***** SUPPLIED DATA

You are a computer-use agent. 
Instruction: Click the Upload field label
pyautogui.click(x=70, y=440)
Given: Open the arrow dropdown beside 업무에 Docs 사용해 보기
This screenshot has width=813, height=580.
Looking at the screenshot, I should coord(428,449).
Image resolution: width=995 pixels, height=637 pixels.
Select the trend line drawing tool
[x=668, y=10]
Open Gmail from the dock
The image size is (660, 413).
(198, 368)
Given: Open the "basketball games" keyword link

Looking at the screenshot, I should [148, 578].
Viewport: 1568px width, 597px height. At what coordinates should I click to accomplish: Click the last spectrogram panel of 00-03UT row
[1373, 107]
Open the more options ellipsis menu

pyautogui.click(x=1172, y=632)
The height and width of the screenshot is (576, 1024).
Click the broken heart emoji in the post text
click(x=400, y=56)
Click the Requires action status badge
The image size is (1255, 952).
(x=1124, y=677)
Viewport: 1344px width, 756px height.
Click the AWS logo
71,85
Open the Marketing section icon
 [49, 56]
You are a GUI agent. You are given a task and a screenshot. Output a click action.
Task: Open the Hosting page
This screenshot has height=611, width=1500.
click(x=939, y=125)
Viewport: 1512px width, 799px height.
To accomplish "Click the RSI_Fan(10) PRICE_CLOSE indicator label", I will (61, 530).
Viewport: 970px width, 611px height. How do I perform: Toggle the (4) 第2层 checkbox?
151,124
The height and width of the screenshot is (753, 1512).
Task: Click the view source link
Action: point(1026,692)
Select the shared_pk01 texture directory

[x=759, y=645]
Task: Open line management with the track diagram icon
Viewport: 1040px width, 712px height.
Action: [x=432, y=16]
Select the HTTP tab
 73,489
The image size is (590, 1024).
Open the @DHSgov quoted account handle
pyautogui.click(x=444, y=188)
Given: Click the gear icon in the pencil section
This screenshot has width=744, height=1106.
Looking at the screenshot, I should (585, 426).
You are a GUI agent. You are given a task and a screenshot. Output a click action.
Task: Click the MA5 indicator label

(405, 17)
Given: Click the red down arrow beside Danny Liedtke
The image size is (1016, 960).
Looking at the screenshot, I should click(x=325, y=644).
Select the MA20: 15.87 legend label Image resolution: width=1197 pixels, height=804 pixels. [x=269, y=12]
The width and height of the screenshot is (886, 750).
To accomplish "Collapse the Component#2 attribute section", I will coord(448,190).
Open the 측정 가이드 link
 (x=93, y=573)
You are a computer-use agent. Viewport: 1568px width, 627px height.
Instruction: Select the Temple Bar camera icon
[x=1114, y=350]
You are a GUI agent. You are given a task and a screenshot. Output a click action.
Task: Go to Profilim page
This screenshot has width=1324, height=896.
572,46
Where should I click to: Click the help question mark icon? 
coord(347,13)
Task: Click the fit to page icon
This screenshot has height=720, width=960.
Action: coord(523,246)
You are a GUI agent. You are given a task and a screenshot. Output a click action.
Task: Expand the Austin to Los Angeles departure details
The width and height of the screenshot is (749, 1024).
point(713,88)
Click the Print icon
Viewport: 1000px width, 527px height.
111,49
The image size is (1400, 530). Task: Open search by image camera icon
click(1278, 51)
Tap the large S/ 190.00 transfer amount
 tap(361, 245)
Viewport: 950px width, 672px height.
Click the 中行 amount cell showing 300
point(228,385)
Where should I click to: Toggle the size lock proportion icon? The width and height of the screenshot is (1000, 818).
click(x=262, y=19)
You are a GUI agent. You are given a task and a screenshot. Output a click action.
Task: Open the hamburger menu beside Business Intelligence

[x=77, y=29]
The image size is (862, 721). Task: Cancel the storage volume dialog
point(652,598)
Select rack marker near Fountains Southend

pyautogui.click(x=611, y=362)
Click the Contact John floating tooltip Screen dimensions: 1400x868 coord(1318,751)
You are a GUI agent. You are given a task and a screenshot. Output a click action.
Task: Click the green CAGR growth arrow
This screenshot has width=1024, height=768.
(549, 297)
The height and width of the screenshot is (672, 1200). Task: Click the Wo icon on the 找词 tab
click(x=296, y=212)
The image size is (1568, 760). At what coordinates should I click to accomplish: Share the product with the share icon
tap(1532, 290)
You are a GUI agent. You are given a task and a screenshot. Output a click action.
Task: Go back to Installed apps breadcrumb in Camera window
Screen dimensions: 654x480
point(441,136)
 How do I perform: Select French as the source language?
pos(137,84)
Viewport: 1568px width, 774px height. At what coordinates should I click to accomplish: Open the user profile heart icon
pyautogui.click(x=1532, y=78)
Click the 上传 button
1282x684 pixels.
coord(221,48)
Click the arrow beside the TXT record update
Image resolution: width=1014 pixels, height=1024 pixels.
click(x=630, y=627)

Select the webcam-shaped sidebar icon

**********

Show all lines above containing "will".

To accomplish "Click the RSI_Fan(10) PRICE_CLOSE indicator label", I will (61, 530).
To accomplish "Collapse the Component#2 attribute section", I will coord(448,190).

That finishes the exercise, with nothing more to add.